次期国連事務総長選始まる その2 次期事務総長ヨーロッパ出身か女性か
植木安弘(上智大学総合グローバル学部教授)
「植木安弘のグローバルイシュー考察」
国連事務総長は、安保理の推薦の下に総会で任命される。これまで、安保理は一人を推薦し、総会は自動的にこれを受け入れてきた。この手続きは国連創設直後の国連設立委員会の勧告に基づき、総会が一人の推薦が望ましいとして決議したものである。

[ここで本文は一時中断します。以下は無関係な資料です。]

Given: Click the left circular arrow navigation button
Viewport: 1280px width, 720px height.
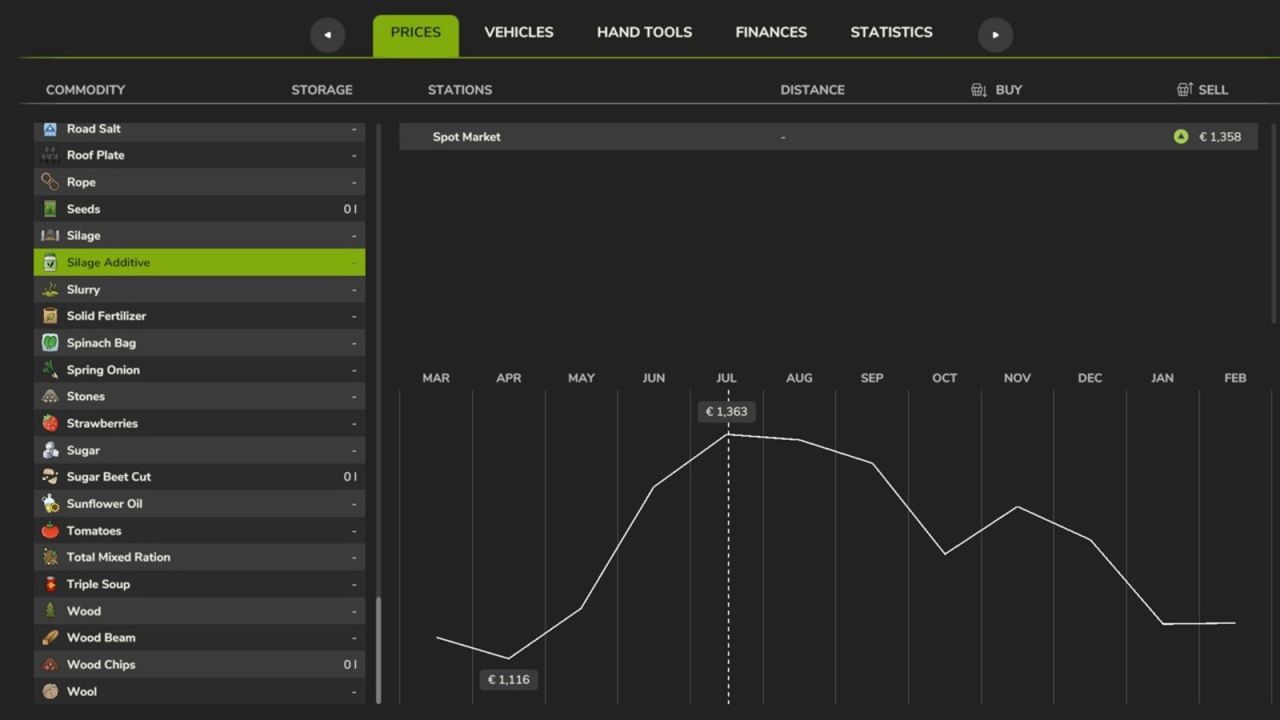Looking at the screenshot, I should click(x=327, y=34).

しかし、このプロセスは安保理に事務総長選出権限を委ねることになることから、総会の任命権限を強化し、全加盟国の総意で事務総長が選出されるべきとの意見が近年強くなり、昨年の9月の総会決議で、総会議長と安保理議長が共同で候補者を募ることになった。
また、同じ総会決議では、次期事務総長選出において地理的配分と女性への配慮が強調された。地理的配分については、国連憲章に記載されているわけではないが、過去5人の事務総長が、ヨーロッパ、ラテン・アメリカ、アフリカ(2人)、アジアと回ったことと、ラテン・アメリカのあと、アフリカ諸国が次はアフリカの番と主張したことから、地域的輪番制が受け入れられたことによる。アフリカの次はアジアとの声は暗黙の裡に了解された。

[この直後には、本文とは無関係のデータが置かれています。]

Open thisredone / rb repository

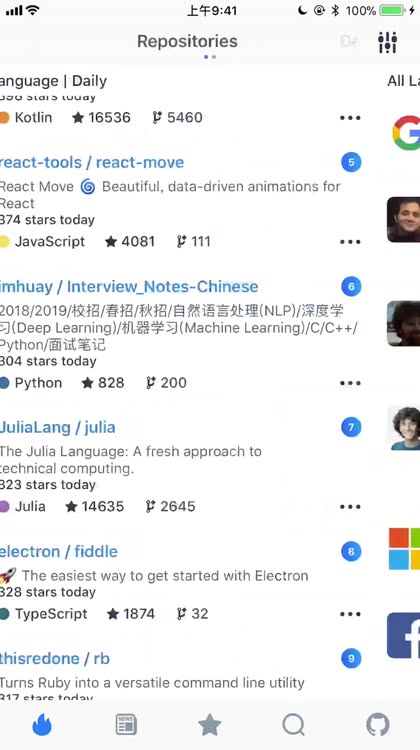(55, 659)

この輪番制でいくと、次はヨーロッパということになる。ところが、総会や安保理、経済社会理事会などの国連主要機関でのメンバーの選挙は、ヨーロッパの場合西ヨーロッパと東ヨーロッパに分かれる。これまで北欧を含む西ヨーロッパ・グループからは3人の事務総長が出ていることから、今回の事務総長選では東ヨーロッパ・グループが同地域からの選出を主張している。事実、12人の候補者のうち8人が東ヨーロッパ諸国から立候補している。残り2人は西ヨーロッパ(ニュージーランドも含む)、2人はラテン・アメリカからである。
これまで8人の事務総長はすべて男性だったこともあり、既に、前回の事務総長選から女性を押す声が強くなり、事実、前回はアジア出身の候補者に加え、女性支援団体の支持を受けて、ラトビアのヴァイラ・ヴィケ=フレイベルガ大統領が立候補した。今回も、女性支援団体が女性候補を推すキャンペーンを張った。国連加盟国の中にも、女性事務総長を支持する国々が出てきた。

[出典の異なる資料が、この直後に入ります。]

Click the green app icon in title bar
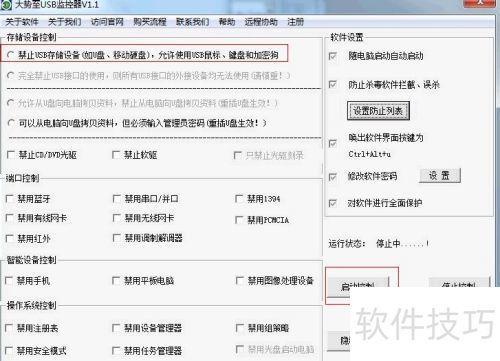Viewport: 500px width, 361px height. (x=6, y=4)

このようなことを背景に、昨年の総会決議で女性への配慮がなされ、昨年末の総会議長と安保理議長の加盟国に向けた共同書簡では、男性に加え、女性の立候補の推薦も奨励した。結局、候補者12人のうち半分の6人が女性である。そのうち4人が東ヨーロッパ出身である。これまで女性の事務総長は誕生していないことから、地理的輪番制を崩す要因は女性の選出であり、そのため、ヨーロッパに所属しないラテン・アメリカからも2人の女性候補者が名乗りを挙げている。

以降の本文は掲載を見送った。